DPRD Prabumulih Simak Pidato Prabowo, Swasembada Beras dan Hilirisasi Jadi Sorotan Utama

Jumat 14-08-2026,16:55 WIB
Reporter : Mia Utari
Editor : Mia

PRABUMULIH, SUMEKS.CO- Dewan Perwakilan Rakyat Daerah (DPRD) Kota Prabumulih mengikuti Rapat Paripurna Ke-XXVII Masa Persidangan III dengan agenda mendengarkan Pidato Kenegaraan Presiden Republik Indonesia dalam rangka memperingati Hari Ulang Tahun (HUT) ke-81 Kemerdekaan Republik Indonesia Tahun 2026.

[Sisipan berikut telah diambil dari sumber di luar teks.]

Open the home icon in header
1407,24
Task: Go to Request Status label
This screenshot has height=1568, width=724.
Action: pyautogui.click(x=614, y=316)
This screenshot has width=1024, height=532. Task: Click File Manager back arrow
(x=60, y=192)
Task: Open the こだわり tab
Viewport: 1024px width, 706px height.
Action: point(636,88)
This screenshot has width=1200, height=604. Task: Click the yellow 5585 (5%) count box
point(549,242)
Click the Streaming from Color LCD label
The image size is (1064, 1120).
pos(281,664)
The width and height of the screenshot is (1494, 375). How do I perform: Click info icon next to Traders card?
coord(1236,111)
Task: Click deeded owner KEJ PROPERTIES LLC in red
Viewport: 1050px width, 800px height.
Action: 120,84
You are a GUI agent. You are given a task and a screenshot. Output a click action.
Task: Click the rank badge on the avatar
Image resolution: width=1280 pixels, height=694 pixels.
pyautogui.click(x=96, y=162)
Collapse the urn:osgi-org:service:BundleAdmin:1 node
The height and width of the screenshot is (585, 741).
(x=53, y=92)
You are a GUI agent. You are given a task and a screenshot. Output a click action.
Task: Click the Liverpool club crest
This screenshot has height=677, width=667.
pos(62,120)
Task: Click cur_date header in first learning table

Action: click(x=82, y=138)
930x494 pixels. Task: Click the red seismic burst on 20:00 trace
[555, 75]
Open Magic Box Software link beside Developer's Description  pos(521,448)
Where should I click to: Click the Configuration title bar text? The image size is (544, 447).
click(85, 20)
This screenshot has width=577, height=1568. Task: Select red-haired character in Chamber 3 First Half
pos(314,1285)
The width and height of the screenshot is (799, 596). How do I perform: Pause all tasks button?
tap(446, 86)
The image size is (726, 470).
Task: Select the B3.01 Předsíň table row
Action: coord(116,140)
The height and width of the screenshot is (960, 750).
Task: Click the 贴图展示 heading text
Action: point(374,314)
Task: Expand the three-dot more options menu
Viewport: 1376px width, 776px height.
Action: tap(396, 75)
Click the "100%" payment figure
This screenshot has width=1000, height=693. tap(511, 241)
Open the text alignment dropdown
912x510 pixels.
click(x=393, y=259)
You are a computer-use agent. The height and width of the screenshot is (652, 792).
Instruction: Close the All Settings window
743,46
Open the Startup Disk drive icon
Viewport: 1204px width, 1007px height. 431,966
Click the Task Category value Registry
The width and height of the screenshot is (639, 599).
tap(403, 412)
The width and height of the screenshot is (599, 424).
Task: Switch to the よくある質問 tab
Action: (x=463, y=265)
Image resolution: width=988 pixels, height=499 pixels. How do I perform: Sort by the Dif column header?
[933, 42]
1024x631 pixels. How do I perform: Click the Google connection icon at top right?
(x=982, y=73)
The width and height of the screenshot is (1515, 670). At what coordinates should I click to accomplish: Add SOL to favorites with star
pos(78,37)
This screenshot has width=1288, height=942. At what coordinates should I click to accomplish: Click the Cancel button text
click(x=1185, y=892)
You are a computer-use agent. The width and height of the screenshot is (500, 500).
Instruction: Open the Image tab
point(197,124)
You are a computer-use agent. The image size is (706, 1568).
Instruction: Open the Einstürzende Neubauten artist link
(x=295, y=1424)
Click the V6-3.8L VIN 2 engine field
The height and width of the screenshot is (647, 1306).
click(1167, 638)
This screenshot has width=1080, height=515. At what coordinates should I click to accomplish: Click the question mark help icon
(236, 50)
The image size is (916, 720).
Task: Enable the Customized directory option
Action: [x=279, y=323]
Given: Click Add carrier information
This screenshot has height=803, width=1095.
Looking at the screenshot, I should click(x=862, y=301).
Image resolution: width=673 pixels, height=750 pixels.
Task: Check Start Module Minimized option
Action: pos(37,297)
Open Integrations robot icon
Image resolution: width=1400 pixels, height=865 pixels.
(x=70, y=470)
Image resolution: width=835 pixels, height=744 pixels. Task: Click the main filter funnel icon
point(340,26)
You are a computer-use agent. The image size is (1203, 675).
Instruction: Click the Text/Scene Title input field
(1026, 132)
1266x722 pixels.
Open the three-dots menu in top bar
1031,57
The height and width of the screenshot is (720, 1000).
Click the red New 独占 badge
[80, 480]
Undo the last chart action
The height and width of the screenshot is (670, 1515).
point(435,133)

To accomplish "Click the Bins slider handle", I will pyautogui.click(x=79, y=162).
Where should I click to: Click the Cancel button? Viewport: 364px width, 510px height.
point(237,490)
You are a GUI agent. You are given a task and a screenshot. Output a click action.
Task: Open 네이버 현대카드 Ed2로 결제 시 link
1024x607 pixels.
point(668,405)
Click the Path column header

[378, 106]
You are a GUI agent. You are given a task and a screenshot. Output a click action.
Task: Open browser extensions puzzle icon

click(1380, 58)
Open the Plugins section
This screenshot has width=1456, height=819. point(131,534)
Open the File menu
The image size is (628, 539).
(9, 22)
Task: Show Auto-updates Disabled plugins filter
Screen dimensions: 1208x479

Kegiatan berlangsung di Ruang Rapat Paripurna DPRD Kota Prabumulih, Jumat (14/8/2026), dan dihadiri unsur pimpinan serta anggota DPRD, jajaran Pemerintah Kota Prabumulih, serta tamu undangan.

Rapat paripurna tersebut menjadi bagian dari rangkaian agenda kenegaraan menjelang peringatan HUT ke-81 Kemerdekaan RI. Melalui pidatonya, Presiden Prabowo Subianto menyampaikan berbagai capaian pemerintah sekaligus arah kebijakan pembangunan nasional ke depan.

Sejumlah isu strategis menjadi perhatian dalam pidato tersebut, di antaranya penguatan swasembada pangan, peningkatan produksi beras, hingga kebijakan hilirisasi yang diarahkan untuk memperkuat perekonomian dan kemandirian nasional.

Swasembada Jadi Perhatian DPRD Prabumulih

Ketua DPRD Kota Prabumulih, H Deni Victoria, mengatakan jajaran legislatif bersama pemerintah daerah telah menyimak secara langsung pidato kenegaraan Presiden Prabowo.

Menurutnya, terdapat sejumlah capaian penting yang disampaikan Presiden, khususnya berkaitan dengan upaya pemerintah membangun kemandirian ekonomi Indonesia.

“Tadi sudah kita dengarkan bersama-sama bahwa beliau menjelaskan tentang prestasi yang didapatkan Indonesia, terutama masalah swasembada, masalah beras, masalah hilirisasi. Kita optimis Indonesia akan lebih baik lagi ke depannya,” ujar Deni Victoria.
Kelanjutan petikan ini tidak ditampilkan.